The survey reveals that a majority of voters in the Malay-majority constituency felt that things in the country and state of Terengganu were headed in the right direction.
However, upon closer scrutiny the survey found that Chinese voter sentiments were more subdued, with respect to the direction of the country, only 36% of Chinese respondents agreed that it was in “the right direction” and were split at 50% with respect to the direction of the state of Terengganu. At the same time, 70% of Malay voters said that “things were in the right direction” for the state of Terengganu.
When given a list of issues that they feel the state government should pay attention to, respondents chose “controlling inflation” (21%), “strengthening the position of Islam” (26%) and “bringing continued development” (16%) as most important. Among Chinese voters however, 53% wanted the government “to treat non-Malay communities more
fairly” and a further 18% cited “fighting corruption”.
Reflecting perhaps the developments surrounding the selection of the respective contesting candidates, the survey found that voters were more intense in considering candidate quality over other factors such as issues, contesting parties or party leaders.
The survey found that 77% of voters remarked candidate quality as “very important” as opposed to 55% and 67% for current issues and party capability, respectively.
Among the Chinese respondents however, the issue of fair treatment for non-Bumiputras appeared to have strong currency. 75% strongly or somewhat agreed that by electing a non-BN candidate, the community could send a strong signal to the BN ruling government.
In another question, 56% of Chinese and 46% of Malay respondents agreed that voting opposition could push the BN government to “correct itself”.
The issue of Hudud captured the notice of only one-half of the Chinese voters in Kuala Terengganu. Only 18% of the Chinese voters interviewed remarked that the issue plays a “very important”, while a further 32% saying “somewhat important” role in the election.
The survey found that issues pertaining to perceived threats to Malay political power did not resonate in the Malay dominant constituency. Only 17% agreed that “Malay political power was weakened by demands made by non Malay communities after the March 8th 2008 general elections” while 74% felt that “Malay political power was weakened by
corrupt and self serving leaders”.
The survey found it difficult to ascertain the voting intention of voters in the district at the time the poll was conducted. Based on observations on the data collected, the survey believes that the Malay vote at the point in time the survey was conducted to be split with a small margin of voters, perhaps around 8% still remaining undecided. The survey found that some 11% of voters have not made their choices at that point in time.

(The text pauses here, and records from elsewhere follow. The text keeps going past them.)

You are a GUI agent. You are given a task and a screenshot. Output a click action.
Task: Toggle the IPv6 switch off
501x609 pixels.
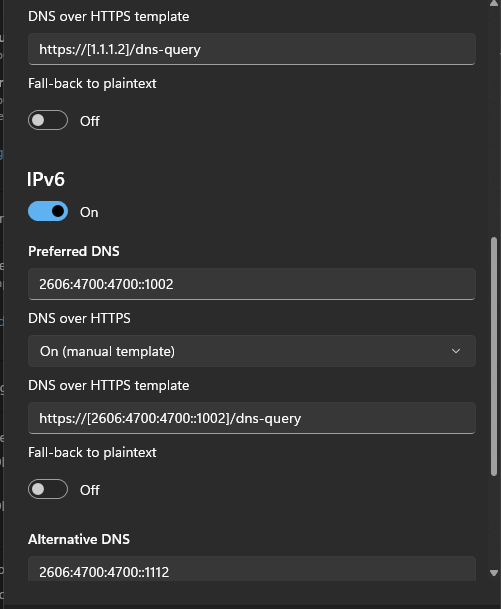[x=48, y=211]
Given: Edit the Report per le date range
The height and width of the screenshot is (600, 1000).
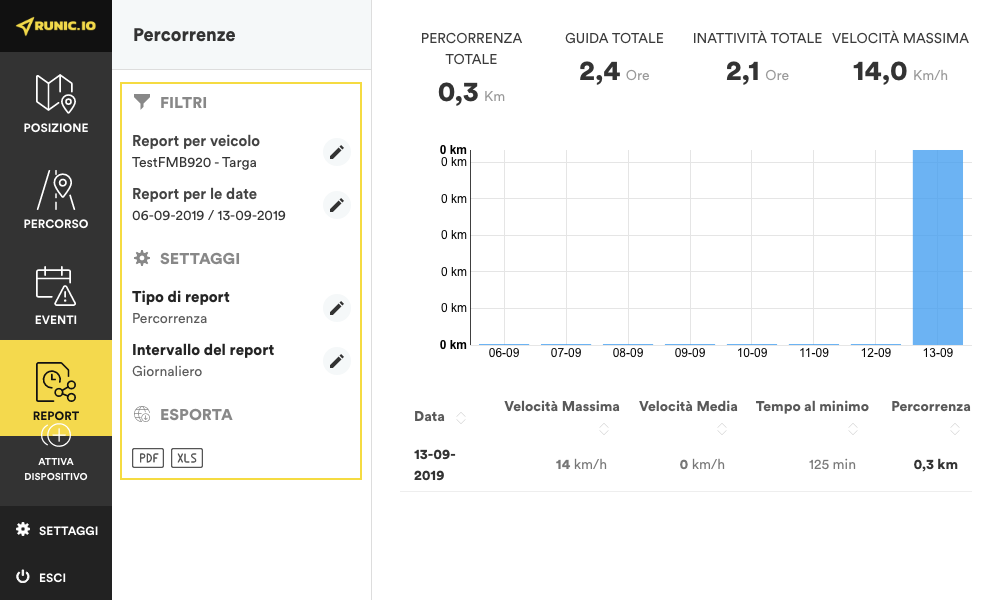Looking at the screenshot, I should tap(337, 205).
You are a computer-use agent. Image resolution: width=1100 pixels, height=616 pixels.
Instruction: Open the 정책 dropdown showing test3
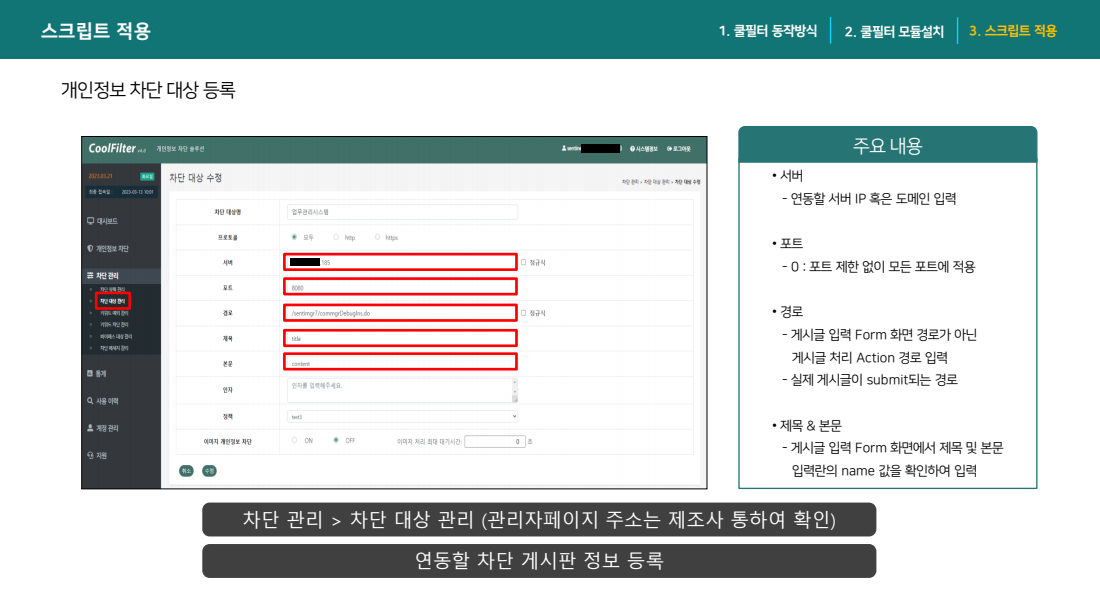pos(402,415)
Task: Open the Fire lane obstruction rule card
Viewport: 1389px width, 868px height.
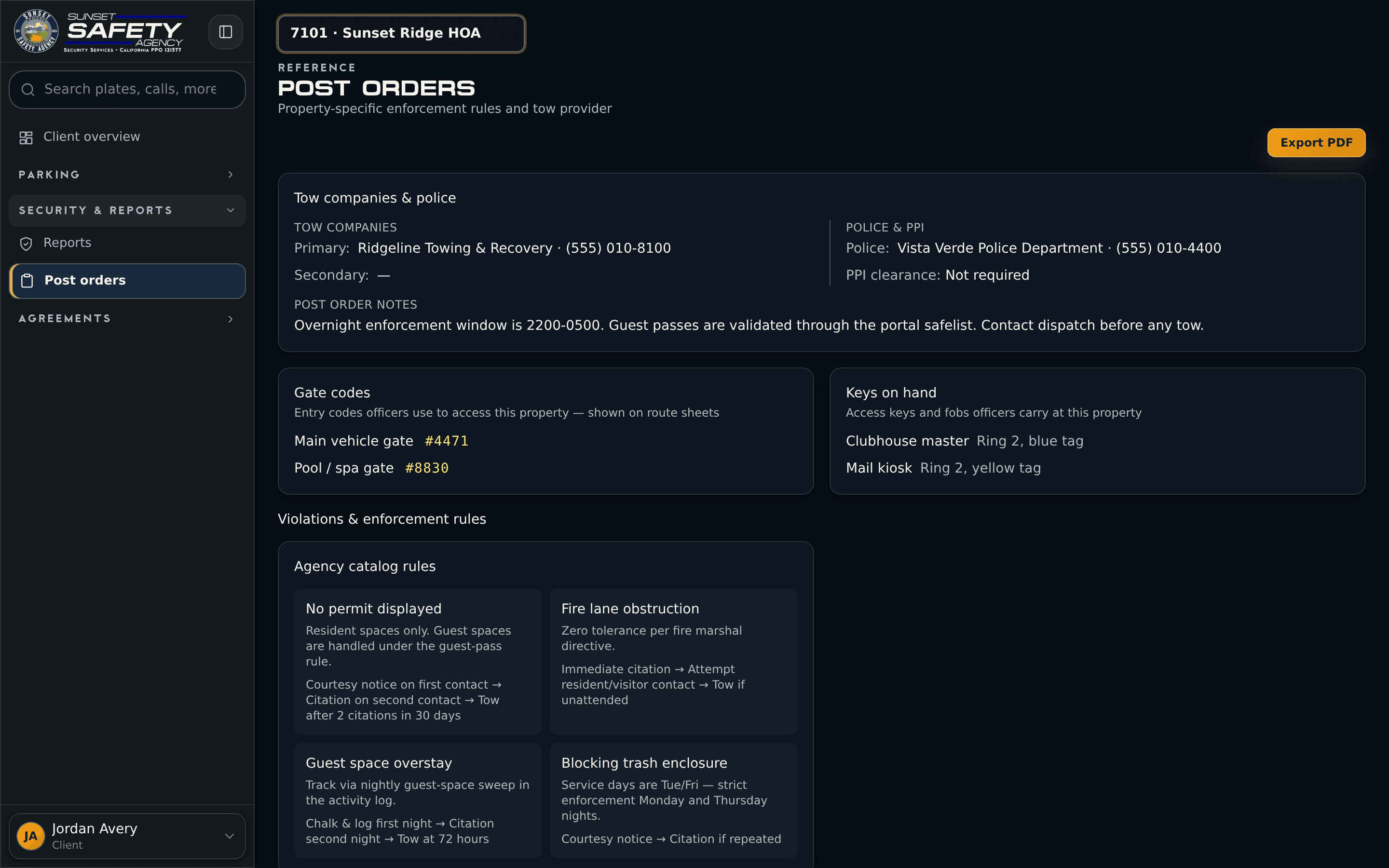Action: (674, 661)
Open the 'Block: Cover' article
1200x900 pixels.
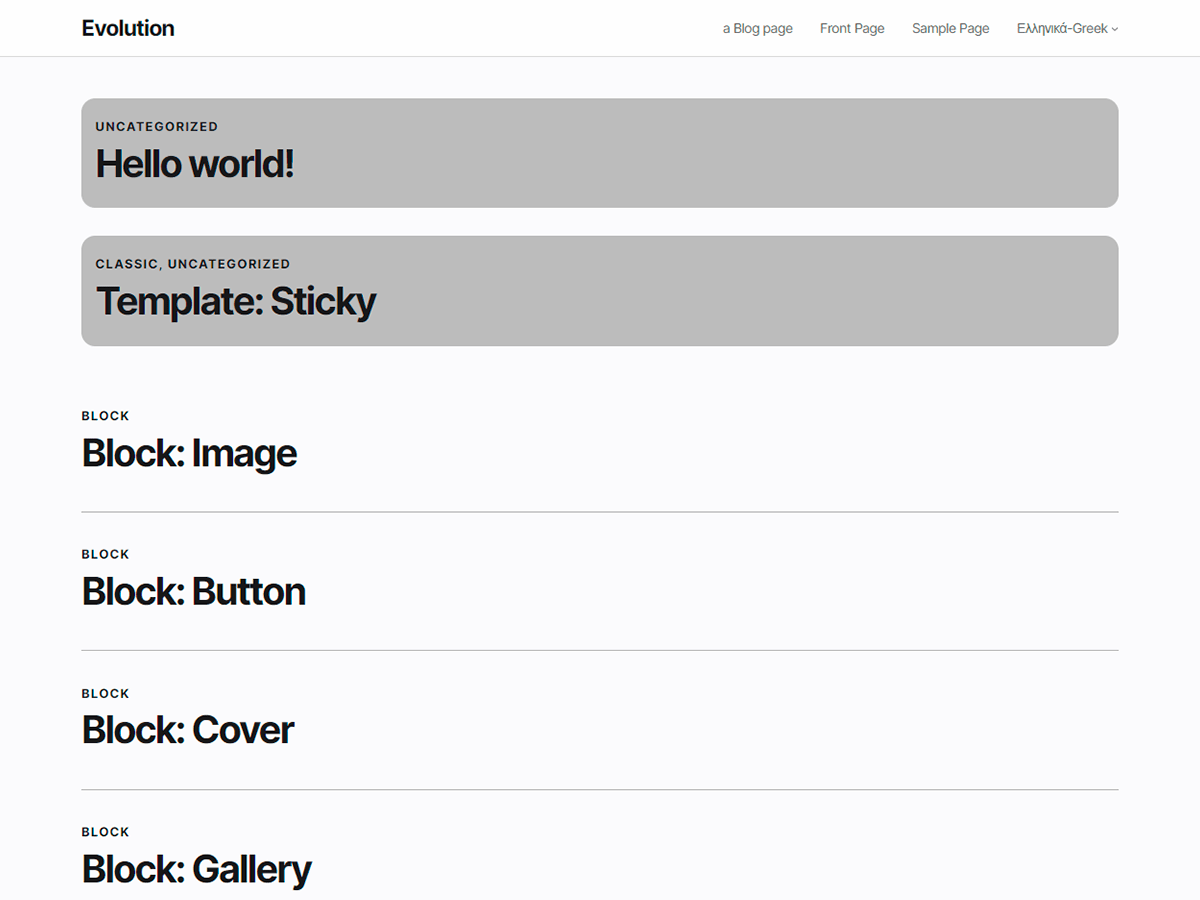[187, 729]
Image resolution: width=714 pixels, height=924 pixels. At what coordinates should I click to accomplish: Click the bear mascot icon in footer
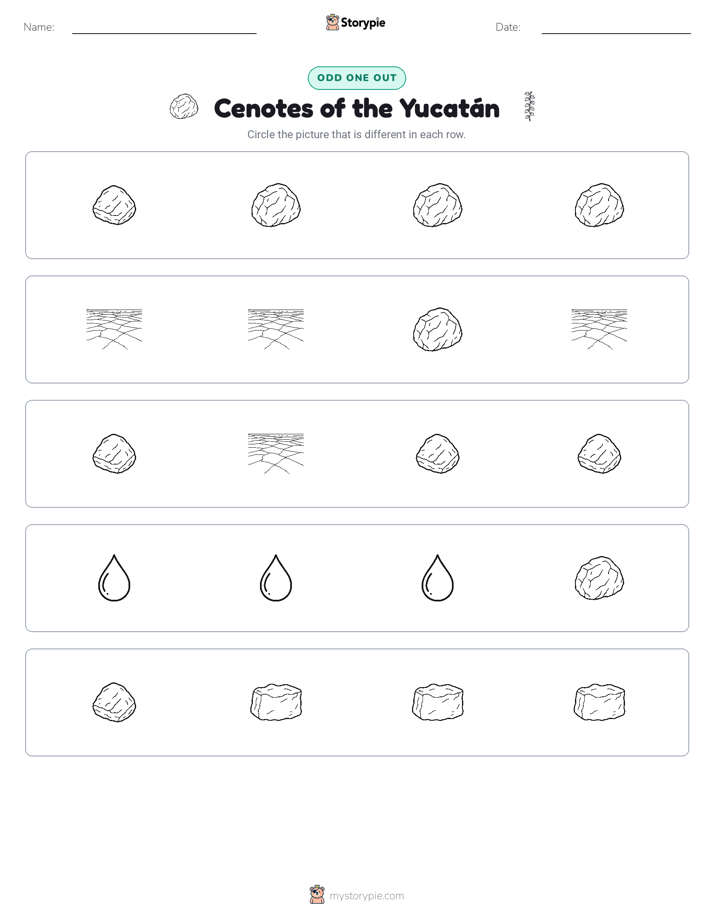pyautogui.click(x=317, y=895)
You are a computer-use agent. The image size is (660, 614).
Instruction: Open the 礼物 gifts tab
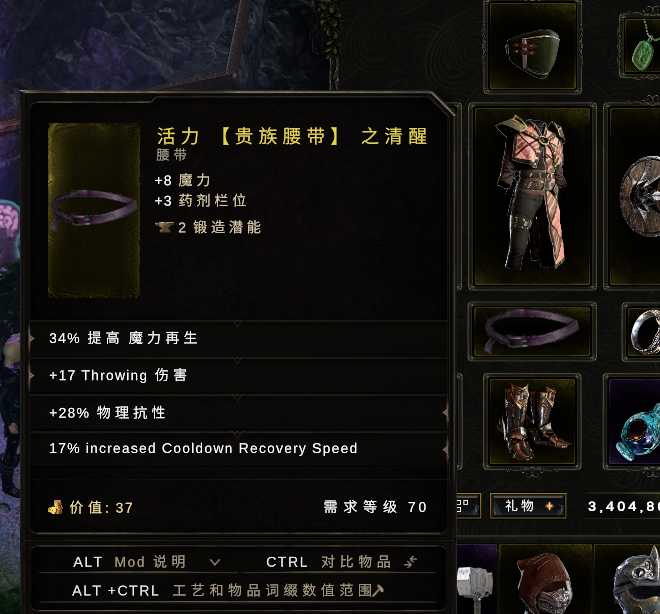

Tendencies among Chinese voters were also difficult to gauge but observations on responses towards issues indicate a slight leaning in favor of the opposition.
The opinion poll was carried out by the Merdeka Center for Opinion Research between 7- 11th January 2009 to gauge voters’ perceptions of current issues and developments surrounding the by-election. 527 voters registered in Kuala Terengganu comprising 408 Malay and 119 Chinese respondents were interviewed by telephone in the poll.
Respondents were selected on the basis of random stratified sampling along ethnicity, gender and state constituency. The survey was funded internally by Merdeka Center for Opinion Research for release to the public.
About Merdeka Center for Opinion Research
Merdeka Center for Opinion Research was formally established in 2001 as an independent organization focused on public opinion research and socio-economic analysis. Its members comprise social scientists and professionals with qualifications in economics, communications, marketing and law. Merdeka’s mission is to act as a bridge between ordinary Malaysians and other stakeholders with the leading members of the nation – by collecting public opinion studies and expressing them through survey results, analysis and position papers.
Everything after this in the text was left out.